Где японцы не могли проникнуть сами, там они вербовали себе агентуру среди китайцев. Согласно послевоенным расследованиям практически вся прислуга полков порт-артурского гарнизона, а именно: 1-го Томского, 25-го и 26-го Сибирских стрелковых — была завербована японцами.
Охотнее всего японцы — в том числе и старшие офицеры разведки — поступали на самые тяжелые работы, связанные со строительством русских укреплений.
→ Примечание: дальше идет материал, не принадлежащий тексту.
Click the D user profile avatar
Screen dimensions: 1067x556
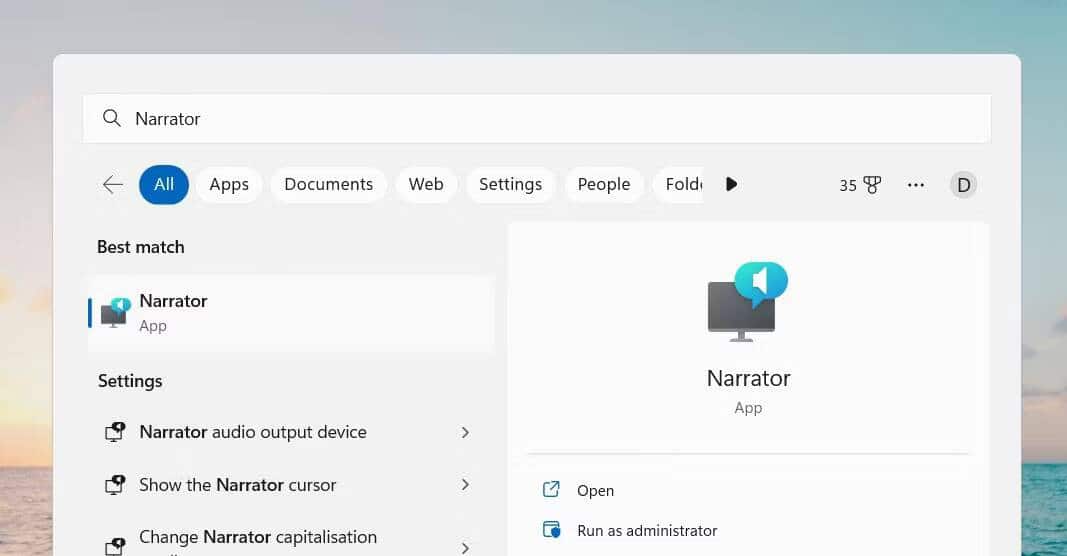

Расположение электросиловых станций и главных линий передачи, телеграфной связи, установка орудий и прожекторов между укрепленными высотами, планы минных полей, преграждающих доступ в порт, — все это становилось известным японскому командованию через неприметных, махающих круглые сутки лопатами, агентов разведки.
Система японского военного шпионажа отличалась педантичностью и четкой организацией. Вдоль всего фронта были созданы бюро, руководимые офицерами разведки, контролировавшими всю службу на отведенных им участках. Офицеры выплачивали агентам жалованье, получали сообщения и готовили сводки для вышестоящих инстанций. Все это с лихвой окупалось. К примеру, о предстоящем рейде кавалерийского корпуса Мищенко на Инкоу и железнодорожные коммуникации японцев ставка фельдмаршала Оямы знала за несколько дней до того, как план был получен частям, которые должны были его осуществить.
Тайники в зубах
В процессе собственно передачи шпионами собранных сведений проявлялась воистину восточная хитрость. Китайские агенты, если не могли выучить наизусть добытую информацию, заплетали тонкие, исписанные иероглифами листки бумаги, в свои косы. Некоторые шпионы имели несколько съемных, полых золотых зубов — своеобразных переносных «почтовых ящиков».
Венесуэльский авантюрист Рафаэль де Ногалес какое-то время служил агентом японской разведки и работал в Порт-Артуре вместе с завербованным японцами китайцем по имени Вау-Лин.
У этого шпиона было несколько полых золотых зубов. «Каждую ночь, — вспоминал Ногалес — Лип вычерчивал при свече на грязном полу нашей комнаты план русских окопов, которые наблюдал в течение дня. После этого он заносил с помощью лупы наши заметки и рисунки на крохотный кусочек чрезвычайно тонкой бумаги, толщиной приблизительно в одну треть папиросной. После прочтения и одобрения мною записанного Лин сворачивал бумажку, вынимал изо рта один из трех или четырех своих золотых зубов, клал туда шарик, заклеивал зуб кусочком воска и вставлял его на место».
Существовали и другие уловки. Иногда японский шпион, работавший под личиной бродячего торговца, носил в своей корзине товары разного цвета — красного, белого, черного и других. Цвета могли условно обозначать какие-либо войсковые соединения, а сам вид товара — соответствовать виду оружия. Например, трубочный табак мог обозначать тяжелые батареи, а папиросы — полевые пушки. Иногда шпион-разносчик «торговал», совершенно невинными предметами, на которых явно читались абсолютно нейтральные иероглифы. Но стоило эти предметы расположить в один ряд, как получалось четкое и обстоятельное донесение.
Отлично налаженный военный шпионаж со стороны Японии и довольно слабое противостояние ему русской контрразведки в совокупности явились пусть не главной, но существенной причиной поражения русской армии в Русско-японской войне 1094-1905 годов.